------ Material for this task
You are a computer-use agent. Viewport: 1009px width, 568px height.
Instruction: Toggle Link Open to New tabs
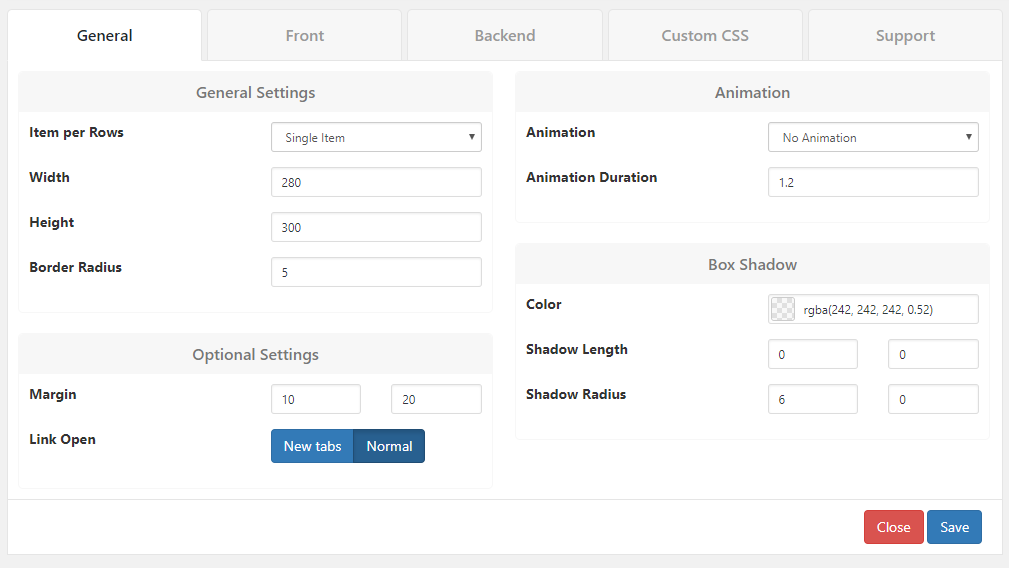[312, 446]
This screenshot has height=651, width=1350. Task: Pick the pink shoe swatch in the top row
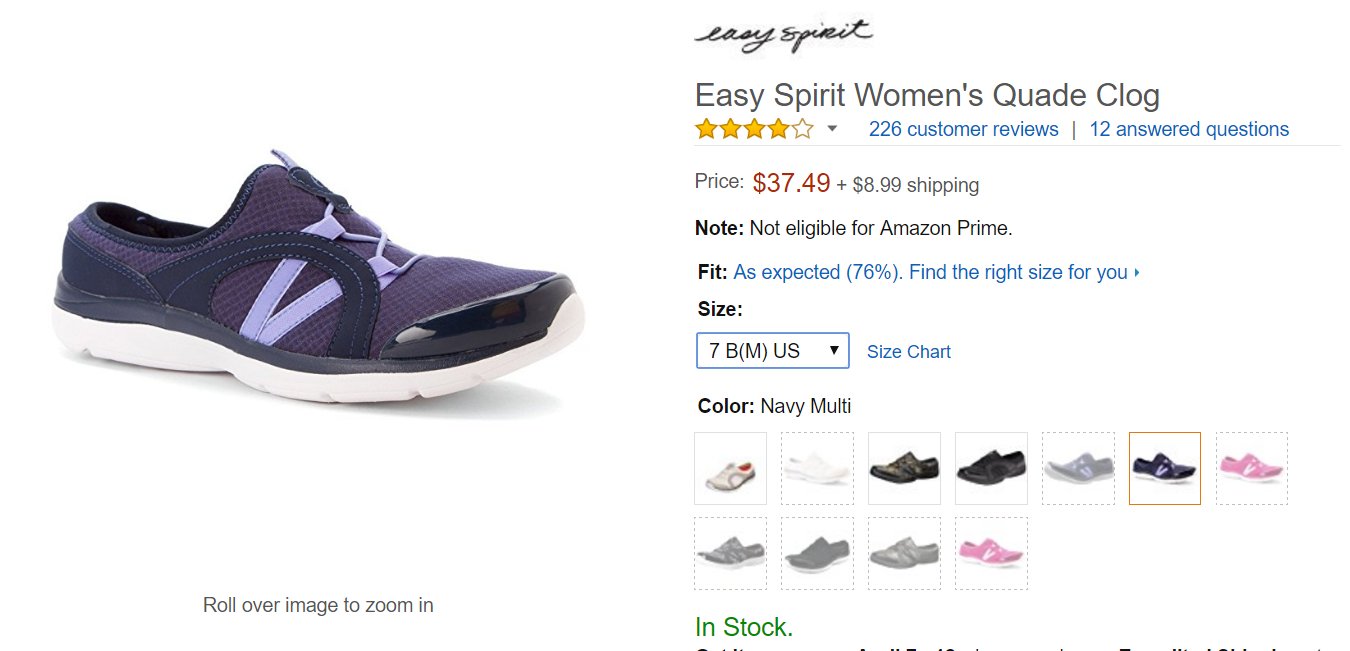tap(1252, 468)
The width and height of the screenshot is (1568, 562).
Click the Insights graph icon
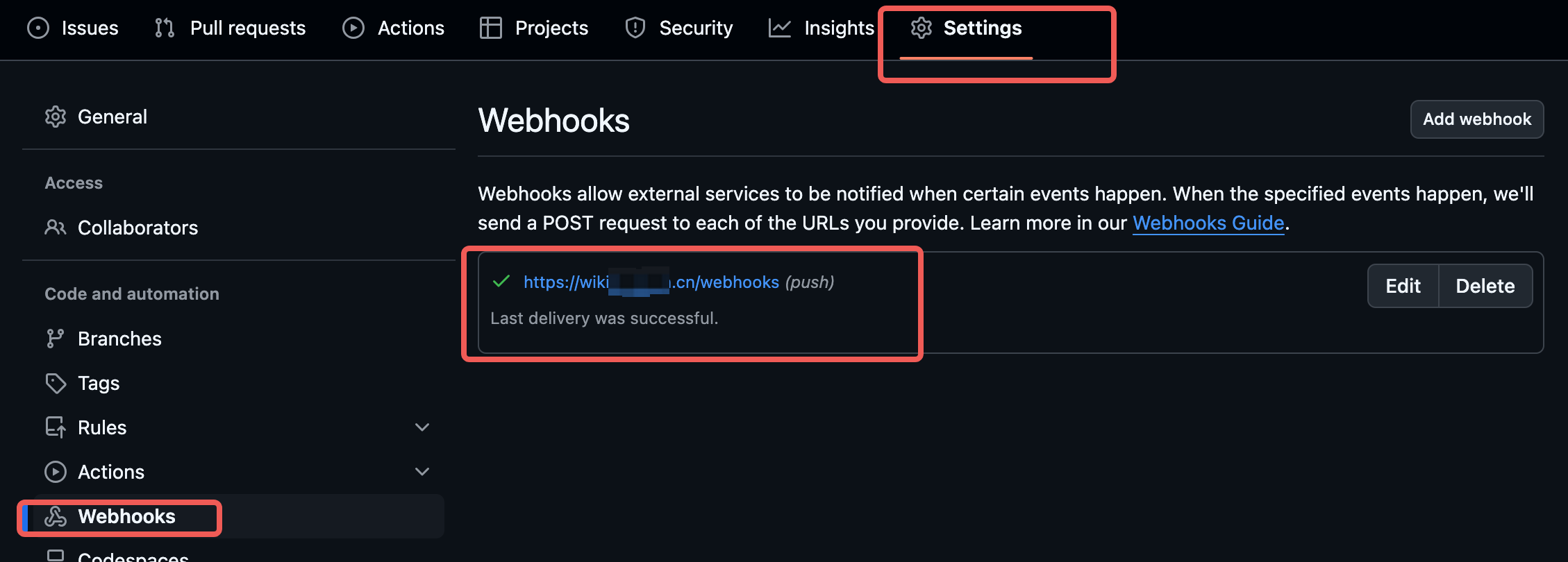779,28
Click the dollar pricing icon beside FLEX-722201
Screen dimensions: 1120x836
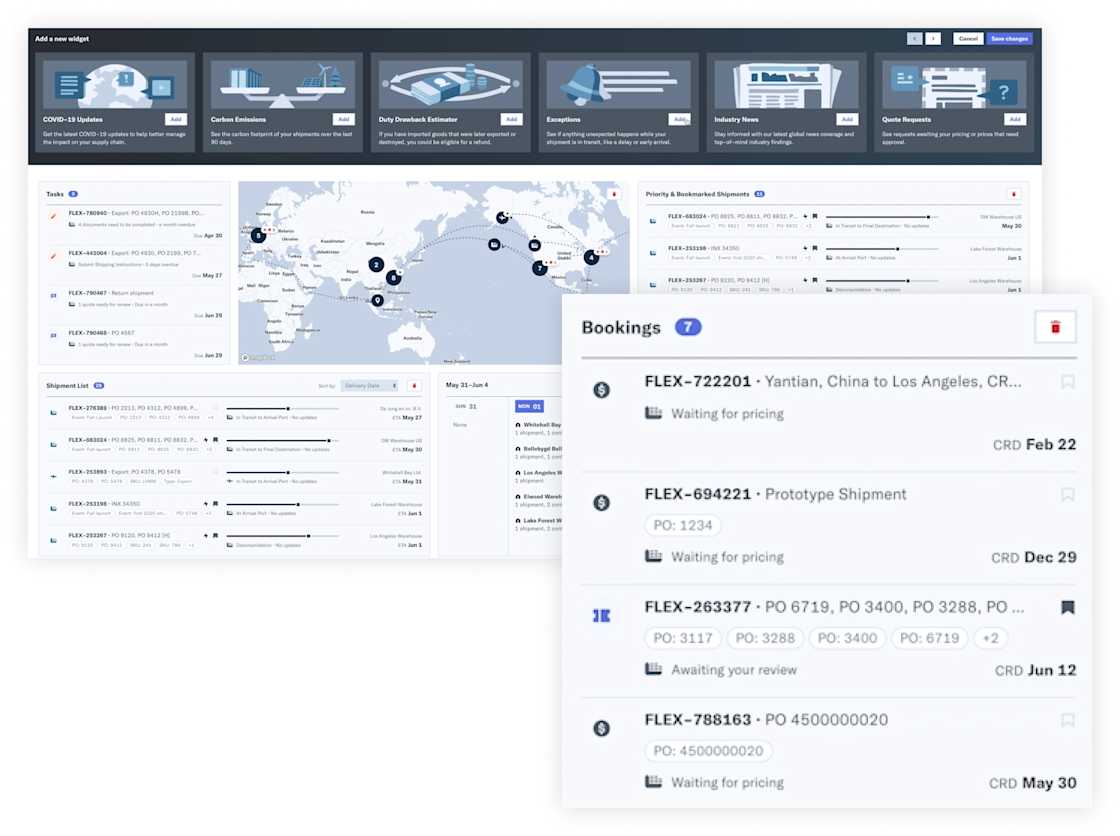pos(601,390)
------------
What to produce: Output every entry exactly. Pictures stay out.

The answer:
You are a computer-use agent. Viewport: 1009px width, 568px height.
Instruction: Toggle Link Open to New tabs
[312, 446]
This screenshot has height=651, width=1350. Task: Pick the pink shoe swatch in the top row
tap(1252, 468)
The width and height of the screenshot is (1568, 562).
Click the Insights graph icon
779,28
Click the dollar pricing icon beside FLEX-722201
Screen dimensions: 1120x836
pos(601,390)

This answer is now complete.